SNP 6.0 analysis was performed by Aros AB (Denmark) using a Genome-Wide Human SNP Array 6.0 (Affymetrix) on RPE1 cells and two edited RPE1 lines derived from the parental RPE1 line. Data were analyzed in the Chromosome Analysis Suite (CAS, Affymetrix). Data were transformed from global references obtained from signals in the CAS normalized reference library.

Breakpoint analysis

Large and small CNAs were separated into breakpoints with an R [67] script. The BED files containing the features of interest and breakpoints were mapped to the RT bins with the BEDTools software [63]. Bins at the beginning and end of each chromosomes were removed. Breakpoints in bins with and without features of interest were counted in R with Tidyverse packages [68] and compared to the distribution of bins with a Chi-Square Goodness of Fit Test, dropping any comparison with small (n <5) groups.

Secondary structure repeat analysis

To predict regions of the genome prone to breakage due to secondary structure formation, motif cluster analysis was conducted for repetitive sequences previously predicted to be structure-forming and associated with breakpoints under ATR inhibition and aphidicolin treatment [48]. Genomic regions enriched for these sequences were identified by searching each reported sequence as a motif against the hg38 reference genome using MCAST software [69] with significance threshold of e-value<100. Any overlapping results were combined to form a single region.
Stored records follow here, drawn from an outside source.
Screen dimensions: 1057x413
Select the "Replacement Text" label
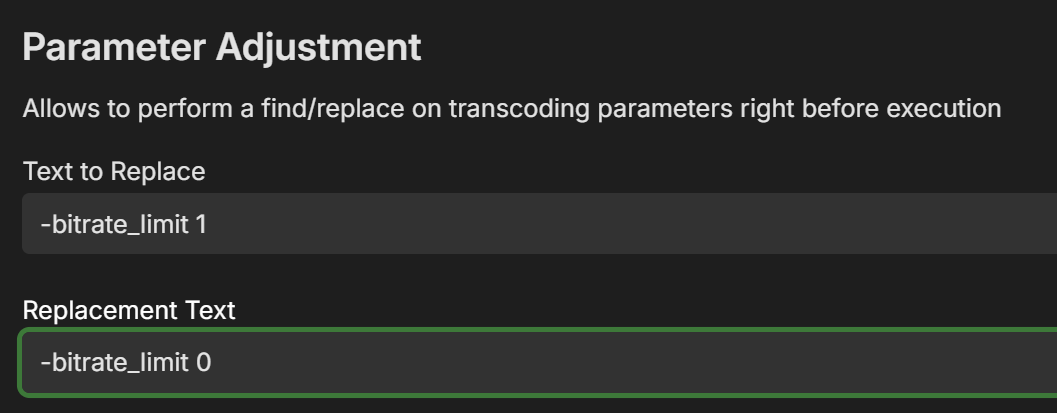click(x=129, y=310)
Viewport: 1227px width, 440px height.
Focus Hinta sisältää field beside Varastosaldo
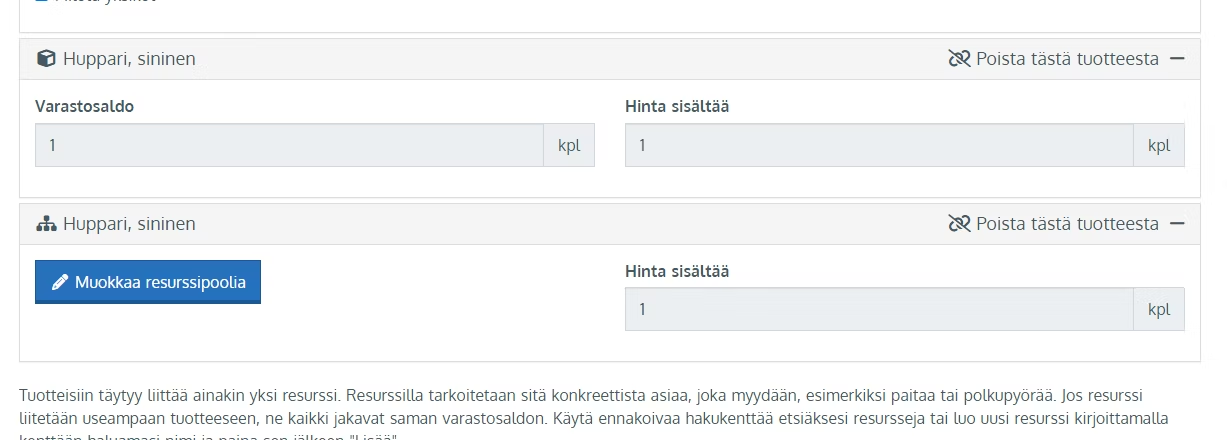coord(880,145)
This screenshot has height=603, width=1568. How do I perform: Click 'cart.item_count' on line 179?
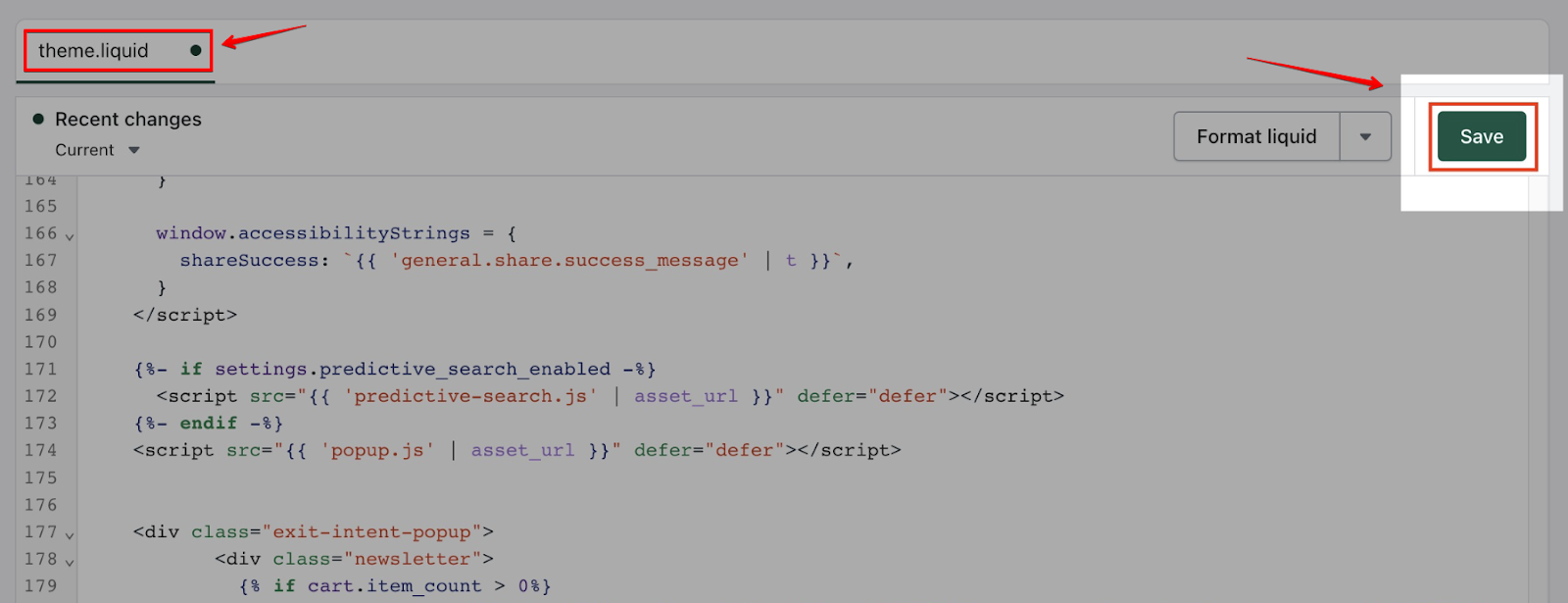395,585
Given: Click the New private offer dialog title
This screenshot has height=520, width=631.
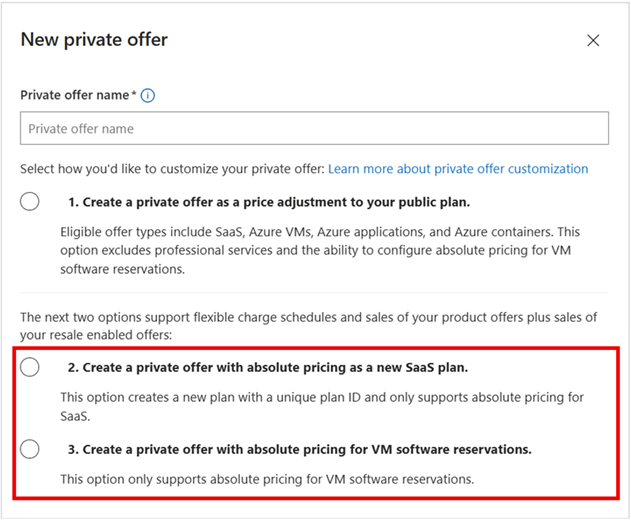Looking at the screenshot, I should (94, 40).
We then calculated the % of each RT bin covered by the repeats.

Statistical analysis

Unpaired t-test or one-way ANOVA Kruskal-Wallis test with post hoc Dunn’s correction were used to test for levels of significance using either Excel or Prism (GraphPad). Asterisks have been used to denote the significance value between experimental conditions adhering to the following nomenclature: p<0.05 (*); p<0.005 (**); p<0.0005 (***); p<0.00005 (****).